Ultimately, it is Mrs. Gyapong who will do as she pleases with her blog. And I will follow what she tells me to do while I am a regular commentator on her blog.
This is not so much an argument but an observation/explanation- Often times, unpleasant things are necessary. When one like myself has built up a reputation of being unpleasant, tact and diplomacy can be cast aside for some honest, plain talk about what one feels and why this is. For example, it is utterly unacceptable for a Catholic diocese to persecute someone because they kneel. This is illegal. I also mean it when I hurl venom at bishops who don’t do anything worthy of their office. (with very notable exceptions you all know through this blog and others.) This includes perpetuating the existence of a homosexual sub-culture among even powerful and influential high-ranking clergy. And to allow paganism into the Church for the sake of “political correctness” or “inclusiveness”? That sort of betrayal is terrible. Not only do upright bishops suffer, but also the anonymous churchgoer. No faithful Catholic deserve to feel as if they have to subscribe to wrong ideas in order to fit in- the Church is troubled, and the Ordinariates are a part of the solution, not the problem.
http://voxcantor.blogspot.com/2012/02/apostolic-nuncio-to-canada-on-kneeling.html
Direct your hate and anger to this goat, that’s okay with me. It’s fine, I’m an anonymous person. That has been my life wherever I went. It’s when people with names and reputations who lead people start to talk like me that it becomes a problem. (For example, certain leaders of SSPX.)
I would like to use this comment as an opportunity to thank Mrs. Gyapong for putting up with me. I have already told her that I will try to tone down and try to avoid drawn-out arguments with people I disagree with. (This isn’t an argument, by the way.)
One can only admire those who are dealing with you and the rest of their blog flock in a pastoral way.
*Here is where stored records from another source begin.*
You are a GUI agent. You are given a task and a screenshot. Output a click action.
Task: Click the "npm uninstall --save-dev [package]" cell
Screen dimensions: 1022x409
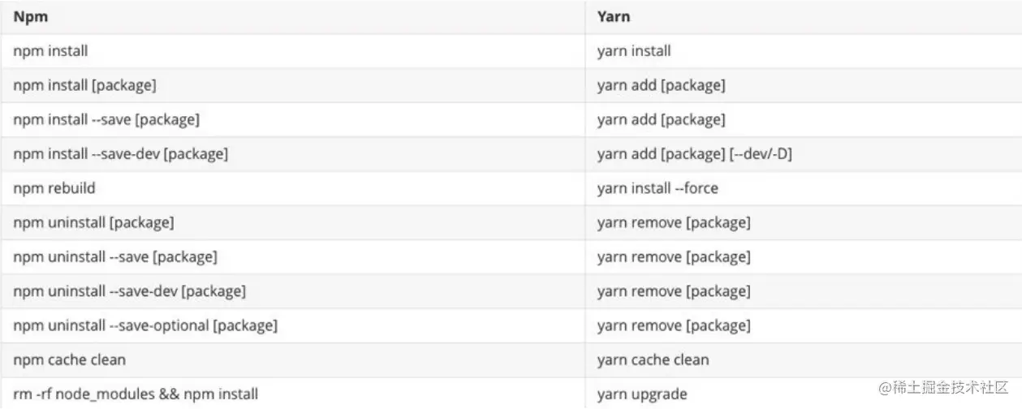129,291
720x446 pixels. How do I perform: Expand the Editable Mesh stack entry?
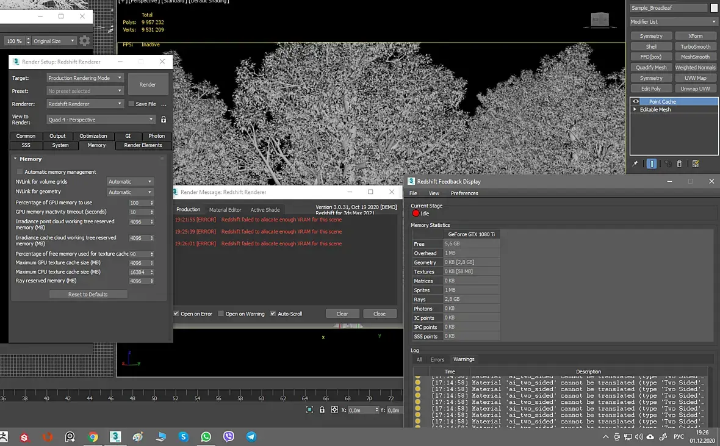[635, 110]
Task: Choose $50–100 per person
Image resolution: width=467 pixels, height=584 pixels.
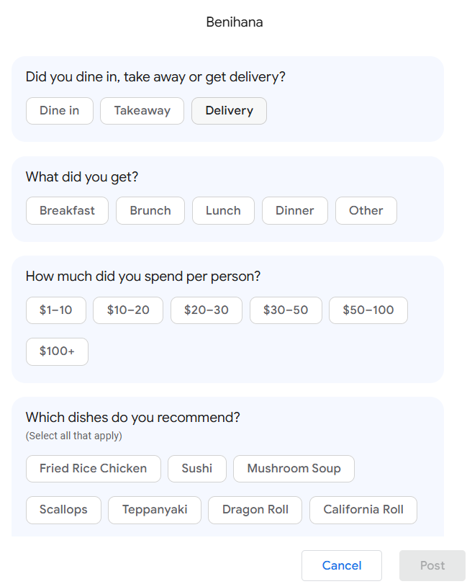Action: [x=368, y=310]
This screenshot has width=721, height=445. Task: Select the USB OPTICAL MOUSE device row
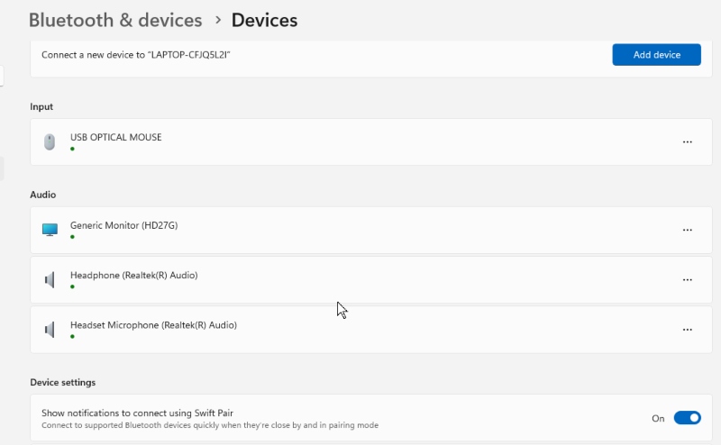(371, 142)
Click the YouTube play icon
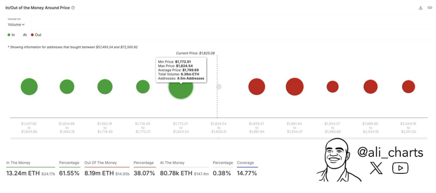436x193 pixels. click(x=400, y=168)
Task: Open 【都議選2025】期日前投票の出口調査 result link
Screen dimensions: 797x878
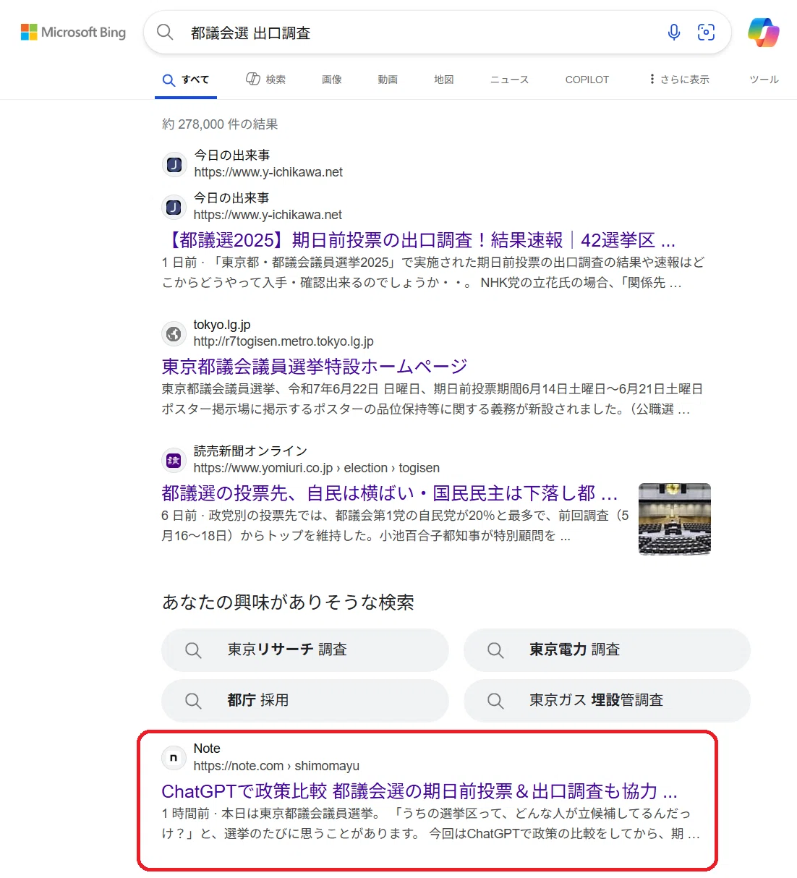Action: click(x=419, y=240)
In this spirit, you might reflect that those who persecute “kneelers” and those who fulminate against “standers” are coming from the same place: “It’s my way or the highway”. What exactly that way is, is less important than the inability to credit that anyone could have a good faith disagreement with it, or believe that respectful dialogue could accomplish anything of Christian importance. This intransigent mindset, in both its liberal and conservative manifestations, is a huge obstacle to those considering membership in the Catholic church, I believe.
The Lord demands His Way or Hell. Oh, what trouble that caused. But I will not labor that point to avoid any further arguments.
I originally did not care whether people stood or knelt, received on the tongue or hand, whether the priest faced the people, allowed dancing women at the sanctuary, and so forth. Church wasn’t a big part of anything and I was just the regular “Do what everyone else does, pretend to understand” churchgoer. I can’t say when the change occurred, but it definitely happened after my encounter with atheism and the inability of my church leaders to satisfactorily answer any fundamental and difficult questions posed about my faith. I read and researched and looked at books and websites, and sure enough, the answers that were certain came from the conservative side. Orthodox Catholicism is the right Catholicism.
I’d rather have good Catholic members than a billion converts who think they can do whatever they want and would not obey legitimate authority. But if my own fight against liberalism and heterodoxy in the Church is a stumbling block, at least in the battlefront of evangelization, I’ll take the fight elsewhere.